### WORK TO BE COMPLETED:
Below are the records; copy exactly the stretch from the line containing "Given: Tap Android home button" through the line containing "The image size is (1308, 924).", both ends included, and nothing else.
[LISTED ENTRIES]
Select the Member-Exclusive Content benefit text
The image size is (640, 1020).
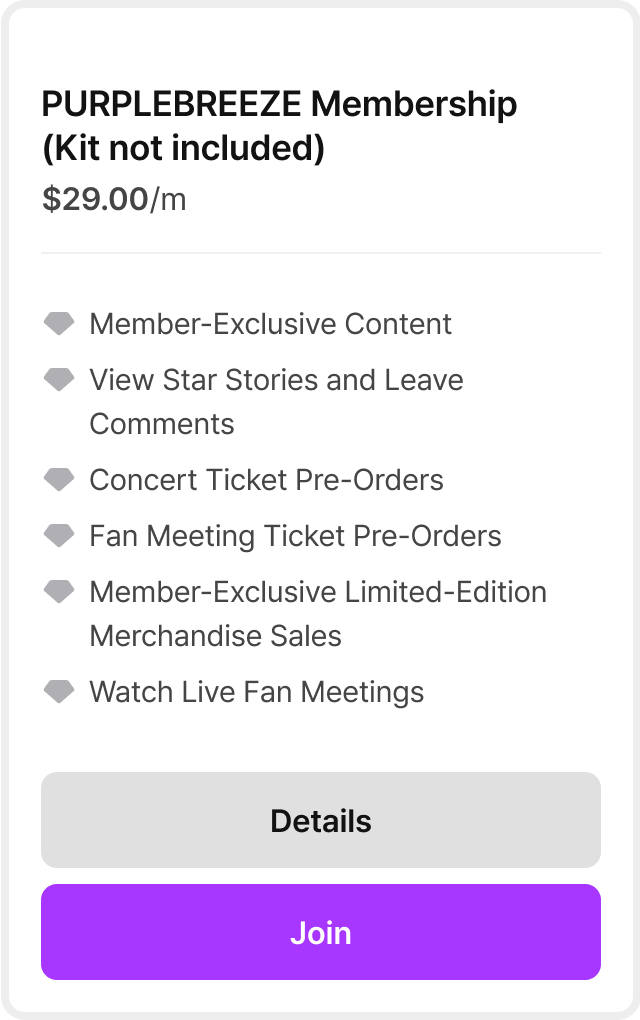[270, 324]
[/LISTED ENTRIES]
[LISTED ENTRIES]
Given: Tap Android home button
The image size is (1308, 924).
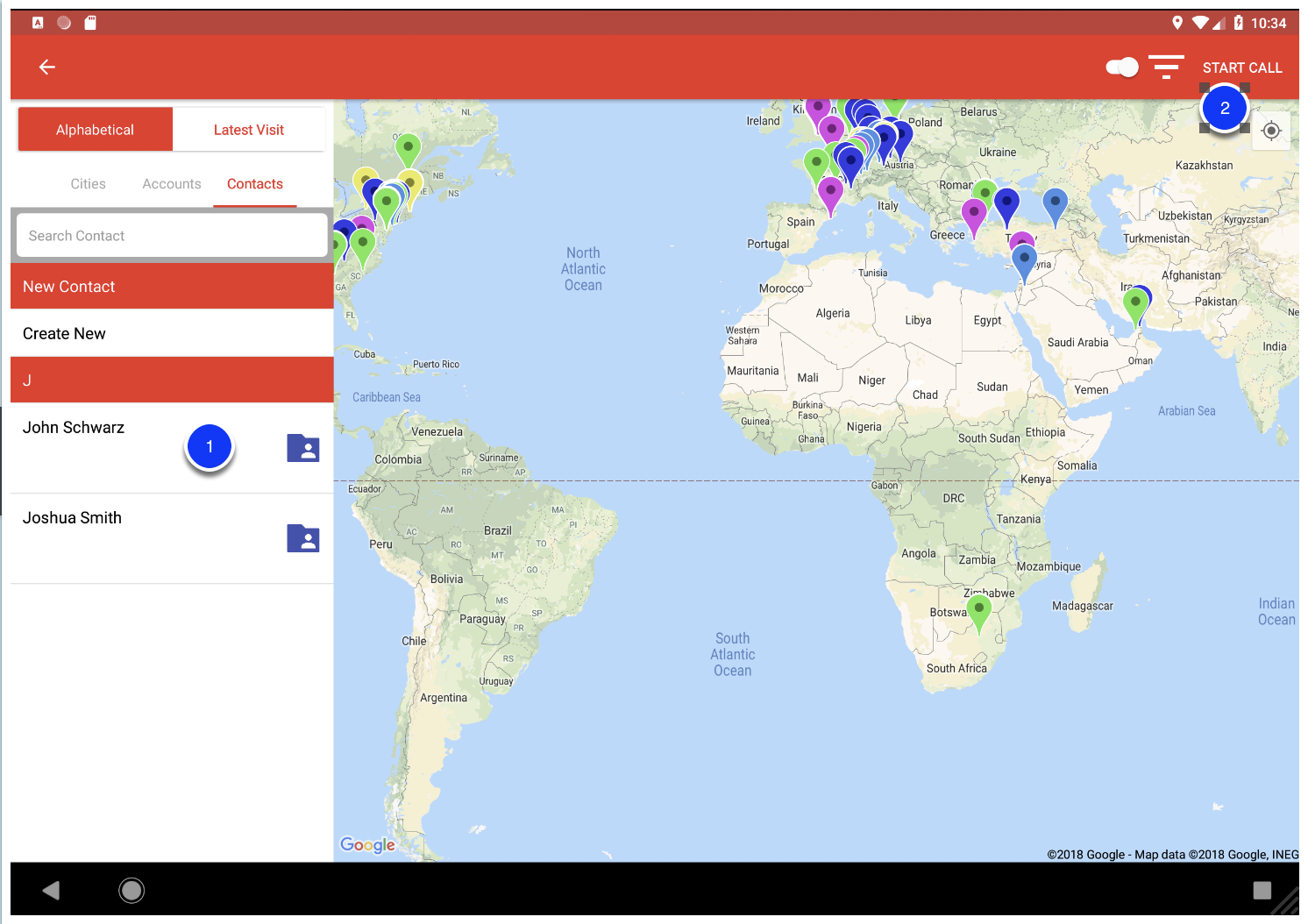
[/LISTED ENTRIES]
### WRITTEN SOLUTION:
Given: Tap Android home button
The image size is (1308, 924).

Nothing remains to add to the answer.